--- RAW RECORDS ---

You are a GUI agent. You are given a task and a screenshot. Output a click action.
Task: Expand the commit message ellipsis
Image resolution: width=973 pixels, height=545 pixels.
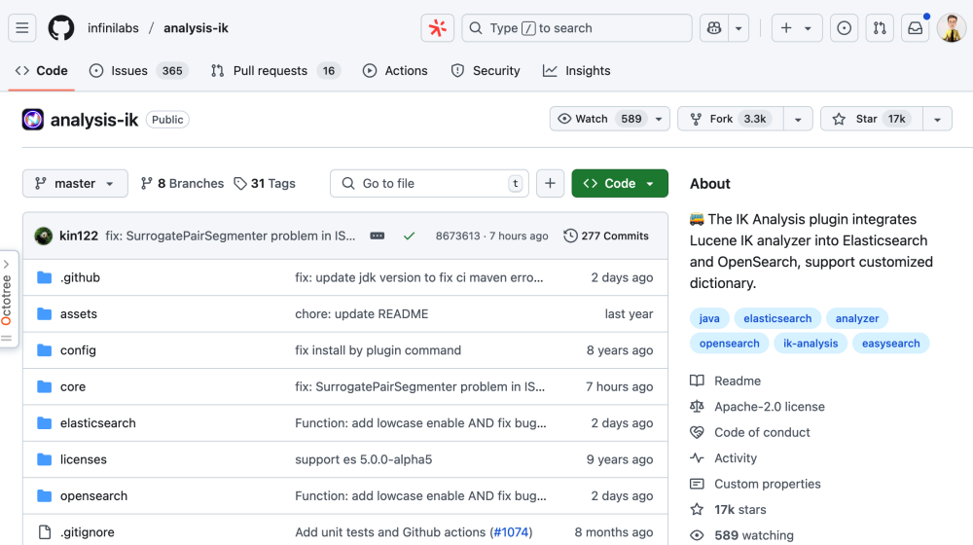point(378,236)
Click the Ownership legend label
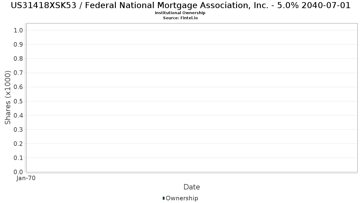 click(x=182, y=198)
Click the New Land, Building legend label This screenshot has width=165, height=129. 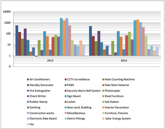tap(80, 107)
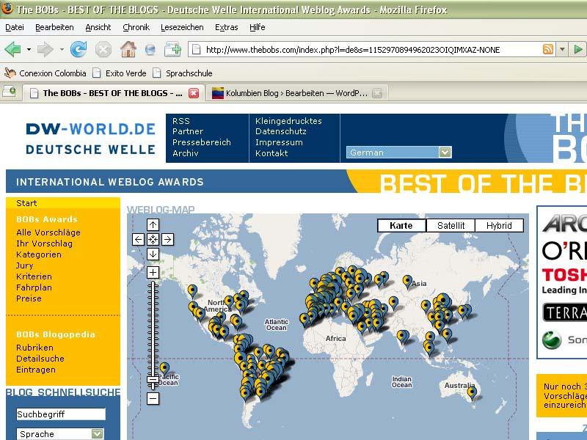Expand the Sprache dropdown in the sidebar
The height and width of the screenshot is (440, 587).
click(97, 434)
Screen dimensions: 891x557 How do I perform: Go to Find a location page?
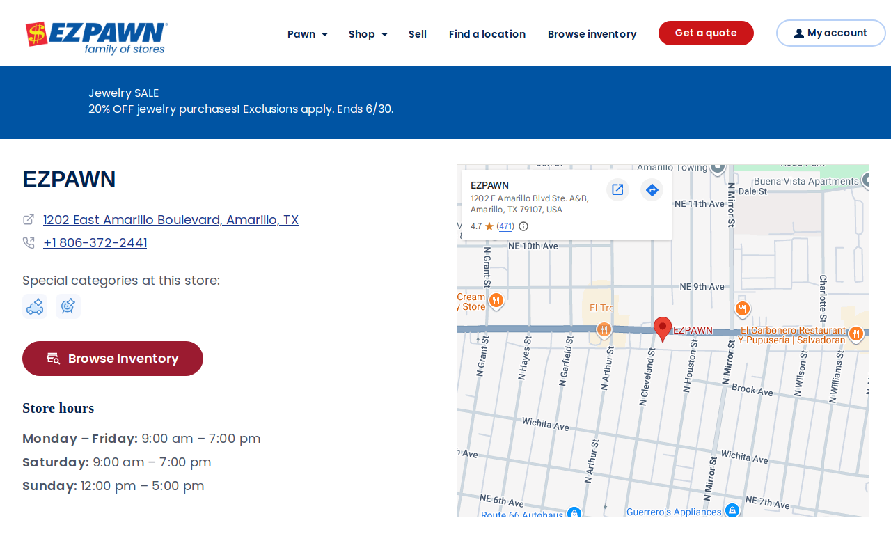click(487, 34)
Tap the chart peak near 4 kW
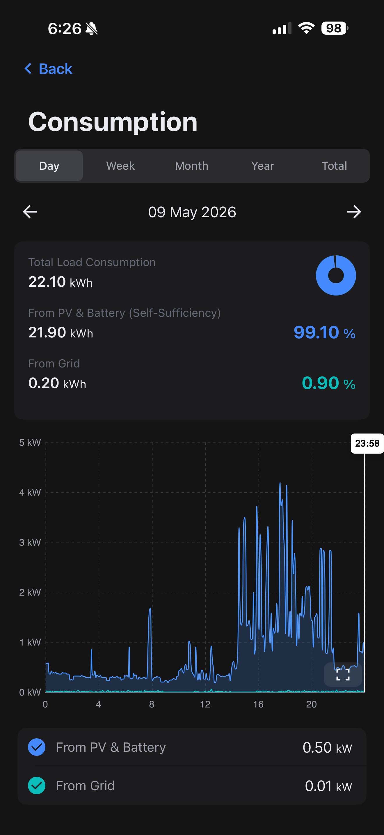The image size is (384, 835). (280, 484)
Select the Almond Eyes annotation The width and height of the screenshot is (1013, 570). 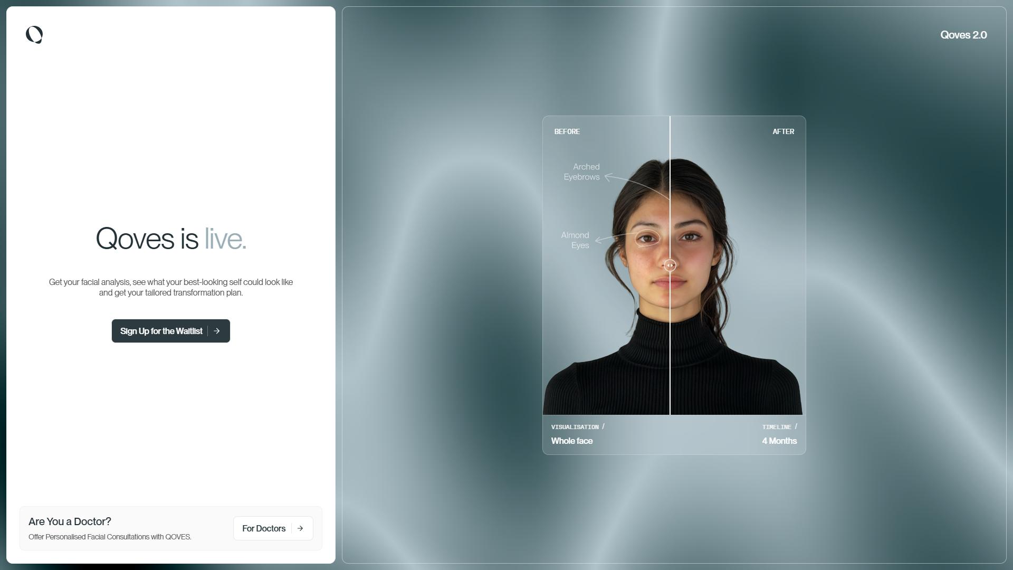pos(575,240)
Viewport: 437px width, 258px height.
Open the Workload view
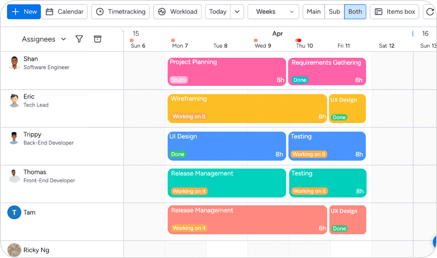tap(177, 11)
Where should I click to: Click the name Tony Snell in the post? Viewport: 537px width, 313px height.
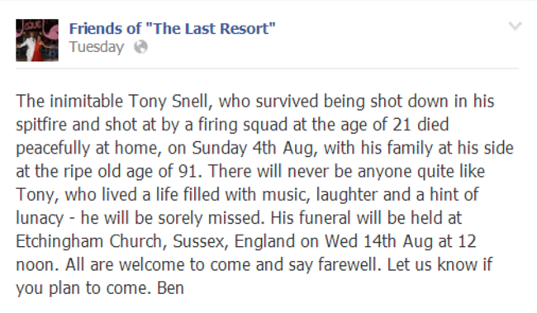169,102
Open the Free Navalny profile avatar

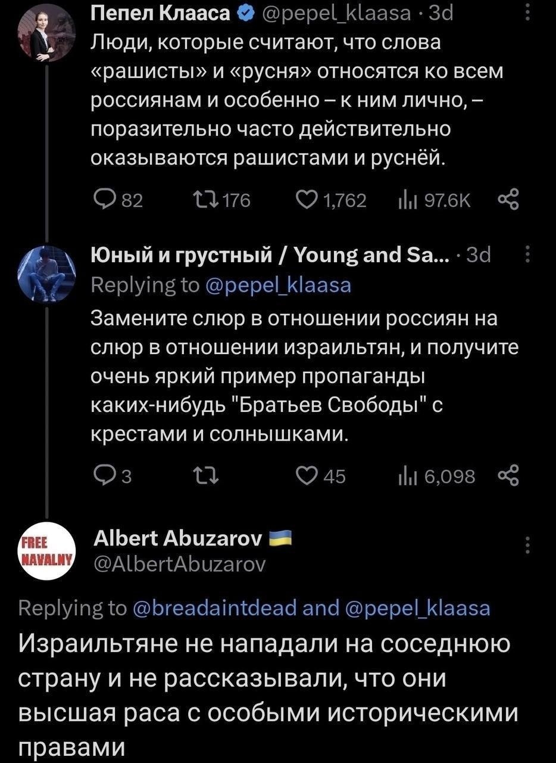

---

> [THE PROBLEM]:
Copy the lines of the listing, starting with the line that contains "Where should I" and continuing through the end of the listing. Leave the pictures out of your copy.

> [PROBLEM SOLUTION]:
Where should I click to: Click the name Tony Snell in the post? Viewport: 537px width, 313px height.
169,102
Open the Free Navalny profile avatar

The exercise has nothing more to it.